PHILOSOPHIE - Émotion Et Sa Compréhension Au Niveau Physiologique, Psychologique Et Social - 7ième partie



Regard culturel sur les émotions

Ce piège de croire à l’absence d’émotions est omniprésent car les choses ne sont pas si évidentes au premier abord. Dans plusieurs cultures, le soma et le psyché sont deux niveaux qui s’interpénètrent. Les émotions ne sont-elles pas des pensées corporéifiées, chaudes, impliquant le moi, pour reprendre les expressions de Michelle Rosaldo (1984)? Le langage du corps comme tout langage peut-être, est métaphorique. Les références au cœur, au foie, aux intestins renvoient à un vécu profondément émotif. Certaines théories ethnopsychologiques sont très explicites à cet égard : chez les peuples quichuas des Andes, le cœur est le centre de l’être, le sang est le souffle de la vie. La tristesse est assimilée aux battements du cœur.

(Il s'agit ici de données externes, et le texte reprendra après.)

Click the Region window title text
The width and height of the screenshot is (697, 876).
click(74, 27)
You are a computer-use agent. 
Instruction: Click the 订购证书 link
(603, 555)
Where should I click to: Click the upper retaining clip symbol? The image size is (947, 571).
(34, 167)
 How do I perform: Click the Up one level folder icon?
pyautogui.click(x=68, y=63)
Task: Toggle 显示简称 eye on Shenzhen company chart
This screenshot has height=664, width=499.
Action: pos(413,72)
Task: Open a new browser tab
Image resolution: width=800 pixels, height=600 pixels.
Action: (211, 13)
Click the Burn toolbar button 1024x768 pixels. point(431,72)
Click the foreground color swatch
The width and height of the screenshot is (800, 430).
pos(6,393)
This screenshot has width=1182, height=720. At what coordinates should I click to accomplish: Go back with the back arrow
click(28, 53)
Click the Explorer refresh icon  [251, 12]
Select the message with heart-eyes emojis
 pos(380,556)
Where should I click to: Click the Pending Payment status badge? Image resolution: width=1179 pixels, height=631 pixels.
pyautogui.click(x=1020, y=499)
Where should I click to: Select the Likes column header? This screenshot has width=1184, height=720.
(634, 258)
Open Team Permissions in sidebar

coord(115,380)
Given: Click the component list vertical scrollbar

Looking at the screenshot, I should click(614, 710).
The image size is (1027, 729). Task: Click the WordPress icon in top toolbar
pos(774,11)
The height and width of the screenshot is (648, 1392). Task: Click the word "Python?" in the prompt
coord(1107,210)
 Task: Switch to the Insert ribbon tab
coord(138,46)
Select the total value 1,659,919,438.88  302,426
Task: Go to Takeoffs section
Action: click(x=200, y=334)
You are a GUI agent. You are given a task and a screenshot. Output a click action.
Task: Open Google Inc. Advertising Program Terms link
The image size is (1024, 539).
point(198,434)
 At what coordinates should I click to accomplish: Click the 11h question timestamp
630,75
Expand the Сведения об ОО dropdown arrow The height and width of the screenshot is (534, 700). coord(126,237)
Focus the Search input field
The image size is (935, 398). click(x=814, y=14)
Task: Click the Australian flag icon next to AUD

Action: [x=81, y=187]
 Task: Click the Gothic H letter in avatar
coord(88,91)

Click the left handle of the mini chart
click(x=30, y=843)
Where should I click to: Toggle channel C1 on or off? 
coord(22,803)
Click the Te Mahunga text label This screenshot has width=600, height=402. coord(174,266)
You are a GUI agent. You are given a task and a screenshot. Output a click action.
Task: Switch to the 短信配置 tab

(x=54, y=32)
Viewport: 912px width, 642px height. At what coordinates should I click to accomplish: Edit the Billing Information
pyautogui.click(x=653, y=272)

Le contexte situationnel des émotions

L’identification d’une émotion, que ce soit par le thérapeute ou par le client, est interprétation; la démarche consiste à donner un sens à une série de signes biologiques, à des expressions corporelles, à des intonations de la voix ou à des situations. L’empreinte d’une socialisation culturelle est déjà hautement présente dans ce processus essentiellement cognitif. Entrer dans la vie émotionnelle des gens ne peut se faire sans pénétrer le monde de leur culture ou celui des significations associées aux événements de la vie. Prenons ici un exemple. Si l’on veut comprendre l’anxiété récurrente d’un Haïtien, il faut savoir identifier les types de situations qui peuvent habituellement provoquer dans cette culture des états d’anxiété. Certains indices pourraient facilement permettre à l’observateur familier avec la culture de savoir qu’il s’agit de l’appréhension d’une attaque de sorcellerie imminente. Il faut alors bien comprendre le système de sorcellerie pour savoir si le client présente une anxiété normale en fonction des attentes culturelles ou si cette anxiété déborde dans un délire paranoïaque bien structuré.

De même pour lire les signes qui peuvent se cacher dans les replis des malaises somatiques, il faut à nouveau connaître le non-dit d’une culture. Dans la communauté Noire de l’Équateur, les rapports de force à l’intérieur d’une famille ne permettent pas à la femme d’exprimer à son époux ses sentiments négatifs. Le seul recours qui lui est offert est la déclaration d’une maladie affectée ou réelle. Dans ce cas ici, il n’y a pas au sens strict de somatisation puisque la femme est bien consciente de ses sentiments de rejet mais se conforme à la règle de ne pas les nommer.